The instructor will occasionally need to send email messages to the whole class, or to students individually. Each student must read her/his email on a frequent and regular basis.

Students can ask questions via email, however if there are any large, somewhat complicated issues, it is recommended to discuss them during office hours.

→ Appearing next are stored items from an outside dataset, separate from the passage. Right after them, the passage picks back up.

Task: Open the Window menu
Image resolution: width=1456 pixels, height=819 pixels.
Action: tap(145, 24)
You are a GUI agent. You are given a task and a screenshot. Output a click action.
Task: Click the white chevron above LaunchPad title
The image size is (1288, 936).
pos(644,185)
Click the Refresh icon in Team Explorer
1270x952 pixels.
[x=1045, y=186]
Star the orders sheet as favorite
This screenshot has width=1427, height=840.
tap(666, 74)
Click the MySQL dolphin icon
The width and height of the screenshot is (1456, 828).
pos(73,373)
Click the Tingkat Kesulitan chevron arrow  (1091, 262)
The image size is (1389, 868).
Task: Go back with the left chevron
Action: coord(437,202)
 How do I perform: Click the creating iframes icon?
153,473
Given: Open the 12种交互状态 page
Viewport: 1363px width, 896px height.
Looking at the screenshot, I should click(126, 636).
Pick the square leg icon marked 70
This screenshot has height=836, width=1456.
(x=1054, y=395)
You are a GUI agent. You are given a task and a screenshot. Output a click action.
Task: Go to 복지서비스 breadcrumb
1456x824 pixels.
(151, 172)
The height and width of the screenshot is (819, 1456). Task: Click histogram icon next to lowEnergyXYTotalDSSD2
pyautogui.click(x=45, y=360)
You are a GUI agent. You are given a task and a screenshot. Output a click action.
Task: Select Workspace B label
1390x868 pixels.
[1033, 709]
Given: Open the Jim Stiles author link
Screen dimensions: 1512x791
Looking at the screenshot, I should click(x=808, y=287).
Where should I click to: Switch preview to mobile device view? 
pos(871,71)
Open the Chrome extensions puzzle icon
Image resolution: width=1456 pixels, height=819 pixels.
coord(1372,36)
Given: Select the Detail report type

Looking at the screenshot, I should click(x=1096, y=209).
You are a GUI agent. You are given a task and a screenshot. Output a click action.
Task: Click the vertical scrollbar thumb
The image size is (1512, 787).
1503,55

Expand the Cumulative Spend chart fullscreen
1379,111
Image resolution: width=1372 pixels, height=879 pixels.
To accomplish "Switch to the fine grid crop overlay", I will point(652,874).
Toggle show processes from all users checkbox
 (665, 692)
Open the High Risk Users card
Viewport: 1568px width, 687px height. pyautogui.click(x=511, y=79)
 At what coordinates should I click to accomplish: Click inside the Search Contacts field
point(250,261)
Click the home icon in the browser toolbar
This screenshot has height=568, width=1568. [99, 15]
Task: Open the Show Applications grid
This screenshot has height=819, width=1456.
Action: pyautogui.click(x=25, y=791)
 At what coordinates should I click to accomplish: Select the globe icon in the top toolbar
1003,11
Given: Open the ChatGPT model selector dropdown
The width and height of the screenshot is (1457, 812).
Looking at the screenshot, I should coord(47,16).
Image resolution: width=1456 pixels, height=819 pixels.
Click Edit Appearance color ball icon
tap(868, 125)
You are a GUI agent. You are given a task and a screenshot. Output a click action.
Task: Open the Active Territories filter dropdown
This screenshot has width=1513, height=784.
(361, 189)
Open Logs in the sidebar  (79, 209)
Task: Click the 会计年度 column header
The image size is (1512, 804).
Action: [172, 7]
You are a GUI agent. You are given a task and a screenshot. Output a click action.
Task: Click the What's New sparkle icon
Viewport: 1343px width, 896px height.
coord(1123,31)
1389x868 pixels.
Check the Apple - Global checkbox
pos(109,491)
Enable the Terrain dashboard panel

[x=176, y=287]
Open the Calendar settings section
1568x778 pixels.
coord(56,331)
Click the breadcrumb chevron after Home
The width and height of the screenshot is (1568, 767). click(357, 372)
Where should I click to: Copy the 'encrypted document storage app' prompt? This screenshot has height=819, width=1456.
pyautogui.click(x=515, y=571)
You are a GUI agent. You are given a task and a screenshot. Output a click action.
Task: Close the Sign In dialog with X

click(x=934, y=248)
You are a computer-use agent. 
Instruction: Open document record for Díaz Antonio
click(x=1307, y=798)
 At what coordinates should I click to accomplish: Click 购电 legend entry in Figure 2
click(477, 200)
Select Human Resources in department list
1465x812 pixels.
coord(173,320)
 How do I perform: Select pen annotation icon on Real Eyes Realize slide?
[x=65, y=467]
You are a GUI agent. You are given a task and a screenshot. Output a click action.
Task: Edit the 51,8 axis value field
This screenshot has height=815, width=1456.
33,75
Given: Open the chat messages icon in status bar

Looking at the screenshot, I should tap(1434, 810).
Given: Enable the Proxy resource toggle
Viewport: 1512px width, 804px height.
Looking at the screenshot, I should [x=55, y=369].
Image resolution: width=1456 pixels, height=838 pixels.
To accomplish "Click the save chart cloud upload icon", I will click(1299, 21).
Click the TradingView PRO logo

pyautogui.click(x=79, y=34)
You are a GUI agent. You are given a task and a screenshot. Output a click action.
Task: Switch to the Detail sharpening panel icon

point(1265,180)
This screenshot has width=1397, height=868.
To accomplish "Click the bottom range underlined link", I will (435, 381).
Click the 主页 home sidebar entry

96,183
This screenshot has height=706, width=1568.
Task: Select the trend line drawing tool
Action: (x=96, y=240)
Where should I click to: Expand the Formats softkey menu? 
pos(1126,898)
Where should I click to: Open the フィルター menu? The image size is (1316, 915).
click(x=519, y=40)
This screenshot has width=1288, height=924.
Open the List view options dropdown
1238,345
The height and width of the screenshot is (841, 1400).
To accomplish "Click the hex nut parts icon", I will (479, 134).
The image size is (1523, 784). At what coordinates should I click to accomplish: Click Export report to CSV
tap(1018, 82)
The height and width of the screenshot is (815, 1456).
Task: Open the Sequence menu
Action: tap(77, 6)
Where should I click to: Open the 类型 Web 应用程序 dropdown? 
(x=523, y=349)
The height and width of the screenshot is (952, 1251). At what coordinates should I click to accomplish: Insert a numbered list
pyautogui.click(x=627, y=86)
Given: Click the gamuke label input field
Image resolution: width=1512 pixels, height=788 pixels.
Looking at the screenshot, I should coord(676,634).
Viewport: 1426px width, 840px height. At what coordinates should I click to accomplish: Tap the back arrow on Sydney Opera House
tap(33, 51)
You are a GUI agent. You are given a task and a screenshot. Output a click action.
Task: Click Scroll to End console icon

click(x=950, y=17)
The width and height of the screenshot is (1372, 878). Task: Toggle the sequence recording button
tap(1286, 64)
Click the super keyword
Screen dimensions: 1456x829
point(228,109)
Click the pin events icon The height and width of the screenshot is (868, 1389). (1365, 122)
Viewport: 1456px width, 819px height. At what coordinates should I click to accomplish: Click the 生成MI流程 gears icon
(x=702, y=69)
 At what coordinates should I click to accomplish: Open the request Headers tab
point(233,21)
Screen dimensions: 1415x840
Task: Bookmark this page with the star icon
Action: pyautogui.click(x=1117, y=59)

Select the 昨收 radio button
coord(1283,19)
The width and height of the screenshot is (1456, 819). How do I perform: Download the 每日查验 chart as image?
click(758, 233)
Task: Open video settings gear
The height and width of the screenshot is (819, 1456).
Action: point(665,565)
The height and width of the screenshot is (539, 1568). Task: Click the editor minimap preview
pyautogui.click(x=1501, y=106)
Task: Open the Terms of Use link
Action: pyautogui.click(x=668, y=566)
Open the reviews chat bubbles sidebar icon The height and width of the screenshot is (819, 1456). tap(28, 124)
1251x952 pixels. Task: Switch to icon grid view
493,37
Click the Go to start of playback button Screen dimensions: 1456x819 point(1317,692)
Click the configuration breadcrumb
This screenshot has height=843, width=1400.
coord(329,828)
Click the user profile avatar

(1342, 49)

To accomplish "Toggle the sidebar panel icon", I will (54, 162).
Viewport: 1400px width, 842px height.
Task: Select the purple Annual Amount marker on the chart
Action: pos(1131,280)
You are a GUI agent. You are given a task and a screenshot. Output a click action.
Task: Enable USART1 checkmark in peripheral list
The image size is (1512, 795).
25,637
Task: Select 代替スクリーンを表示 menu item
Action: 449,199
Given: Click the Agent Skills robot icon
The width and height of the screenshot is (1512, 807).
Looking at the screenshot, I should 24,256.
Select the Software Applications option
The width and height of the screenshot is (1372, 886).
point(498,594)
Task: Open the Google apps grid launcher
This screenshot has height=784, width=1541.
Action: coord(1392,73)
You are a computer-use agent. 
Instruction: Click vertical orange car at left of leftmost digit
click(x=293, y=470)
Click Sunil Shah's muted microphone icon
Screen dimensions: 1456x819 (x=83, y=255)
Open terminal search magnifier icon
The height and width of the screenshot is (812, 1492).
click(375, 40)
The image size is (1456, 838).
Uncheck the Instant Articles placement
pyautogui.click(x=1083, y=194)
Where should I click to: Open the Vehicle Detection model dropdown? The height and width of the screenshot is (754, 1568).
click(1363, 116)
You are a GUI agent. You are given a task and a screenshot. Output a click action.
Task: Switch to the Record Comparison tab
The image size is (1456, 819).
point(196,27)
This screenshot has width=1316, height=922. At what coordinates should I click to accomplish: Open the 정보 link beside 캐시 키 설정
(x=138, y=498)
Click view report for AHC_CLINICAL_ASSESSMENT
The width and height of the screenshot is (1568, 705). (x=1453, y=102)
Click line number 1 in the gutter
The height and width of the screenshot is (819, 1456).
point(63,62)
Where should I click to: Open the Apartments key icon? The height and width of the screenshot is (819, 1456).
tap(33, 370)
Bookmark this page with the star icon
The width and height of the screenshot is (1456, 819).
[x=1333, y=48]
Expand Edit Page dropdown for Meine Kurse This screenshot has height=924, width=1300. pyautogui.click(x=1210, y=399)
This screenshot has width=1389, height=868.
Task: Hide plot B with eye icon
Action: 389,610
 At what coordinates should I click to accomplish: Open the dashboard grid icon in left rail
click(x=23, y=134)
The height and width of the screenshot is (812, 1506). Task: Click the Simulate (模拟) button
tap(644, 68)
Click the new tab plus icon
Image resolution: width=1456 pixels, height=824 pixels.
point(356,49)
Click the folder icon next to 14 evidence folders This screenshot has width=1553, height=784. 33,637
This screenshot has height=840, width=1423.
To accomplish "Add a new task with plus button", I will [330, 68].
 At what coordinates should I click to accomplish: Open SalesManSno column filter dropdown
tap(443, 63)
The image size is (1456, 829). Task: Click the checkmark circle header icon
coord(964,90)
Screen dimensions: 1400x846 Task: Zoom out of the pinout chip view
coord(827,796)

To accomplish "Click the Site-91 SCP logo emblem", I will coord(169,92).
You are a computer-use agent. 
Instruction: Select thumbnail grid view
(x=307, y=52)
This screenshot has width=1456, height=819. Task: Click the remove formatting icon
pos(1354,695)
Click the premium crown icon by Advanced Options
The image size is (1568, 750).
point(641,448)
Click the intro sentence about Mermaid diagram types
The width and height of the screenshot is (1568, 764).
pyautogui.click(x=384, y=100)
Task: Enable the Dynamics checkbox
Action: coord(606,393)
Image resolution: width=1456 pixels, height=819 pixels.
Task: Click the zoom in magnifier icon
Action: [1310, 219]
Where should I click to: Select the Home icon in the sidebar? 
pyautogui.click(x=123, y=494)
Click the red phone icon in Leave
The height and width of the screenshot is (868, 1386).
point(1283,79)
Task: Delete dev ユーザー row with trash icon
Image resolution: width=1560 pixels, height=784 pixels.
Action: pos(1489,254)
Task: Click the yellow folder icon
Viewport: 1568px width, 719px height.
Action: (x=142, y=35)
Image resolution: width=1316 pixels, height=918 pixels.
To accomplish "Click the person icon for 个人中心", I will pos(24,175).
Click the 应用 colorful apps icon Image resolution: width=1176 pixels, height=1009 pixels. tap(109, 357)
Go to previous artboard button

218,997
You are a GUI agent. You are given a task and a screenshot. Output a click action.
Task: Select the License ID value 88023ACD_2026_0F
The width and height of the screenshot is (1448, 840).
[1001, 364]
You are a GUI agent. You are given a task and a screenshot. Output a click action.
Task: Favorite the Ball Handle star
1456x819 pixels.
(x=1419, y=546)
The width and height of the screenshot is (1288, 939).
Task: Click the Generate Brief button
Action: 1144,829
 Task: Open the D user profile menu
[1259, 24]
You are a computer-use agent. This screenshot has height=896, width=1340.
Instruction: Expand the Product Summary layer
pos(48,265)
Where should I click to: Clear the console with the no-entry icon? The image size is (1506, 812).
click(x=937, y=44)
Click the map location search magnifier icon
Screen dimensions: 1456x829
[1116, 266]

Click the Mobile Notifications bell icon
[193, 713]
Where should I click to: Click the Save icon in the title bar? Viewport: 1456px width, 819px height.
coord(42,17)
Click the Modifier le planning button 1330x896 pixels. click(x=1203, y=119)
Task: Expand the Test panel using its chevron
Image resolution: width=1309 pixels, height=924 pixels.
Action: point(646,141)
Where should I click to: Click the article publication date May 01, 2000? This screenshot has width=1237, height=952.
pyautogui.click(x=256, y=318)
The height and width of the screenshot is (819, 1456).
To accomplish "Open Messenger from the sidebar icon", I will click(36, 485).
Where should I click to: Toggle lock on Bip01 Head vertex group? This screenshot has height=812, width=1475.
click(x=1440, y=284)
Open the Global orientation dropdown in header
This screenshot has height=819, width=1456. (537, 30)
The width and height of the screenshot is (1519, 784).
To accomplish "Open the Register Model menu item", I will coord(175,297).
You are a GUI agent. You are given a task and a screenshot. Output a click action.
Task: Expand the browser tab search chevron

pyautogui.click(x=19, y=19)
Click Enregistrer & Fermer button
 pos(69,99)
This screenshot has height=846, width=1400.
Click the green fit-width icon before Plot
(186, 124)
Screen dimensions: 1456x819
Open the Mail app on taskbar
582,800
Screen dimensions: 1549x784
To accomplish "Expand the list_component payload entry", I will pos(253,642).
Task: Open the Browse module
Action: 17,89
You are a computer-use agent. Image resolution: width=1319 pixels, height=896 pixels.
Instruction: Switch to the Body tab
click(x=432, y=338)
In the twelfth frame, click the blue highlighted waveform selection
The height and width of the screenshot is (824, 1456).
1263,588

Email will be sent by the instructor to UWO (GAUL, ORCCA, ....) email addresses only. Similarly, students should write to the instructor using UWO email addresses only. Emails from non-academic accounts will be automatically ignored.

Student Evaluation

The course is very project oriented. The project constitute 60% of the course mark. There is no midterm or final examination. The remaining 40% are based on one assignment (20%) and quizzes (20%). The goal of the assignment and quizzes is to prepare the student for the project. In order to successfully complete the course, a student must achieve at least 50% on the project and at least 50% as an overall average over all assignments and quizzes. This is to prevent a serious lack of preparation to the project.

There will be at least three quizzes given, but only your best two will count toward your mark.

The assignment consists of a set of programming exercises in a Computer Algebra System of your choice among several ones proposed by the instructor. This choice should be related to the choice of your project, if your project involves a programming or experimental work.

Projects will be presented to students at the beginning of February, chosen by the students one week later and defended by the students at the beginning of April. Projects are individual.

A typical project will be based on a research article. Depending on the topic, the project may be of different natures: a presentation of the article, experimentations based on the article, implementation of an algorithm in the article, a combination of the previous activities.

The assignment is due three weeks after the project is chosen. Extension times will be granted only by the course instructor.

Ethical Conduct

You are responsible for reading and respecting the Computer Science Department's policy on Scholastic Offenses and Rules of Ethical Conduct.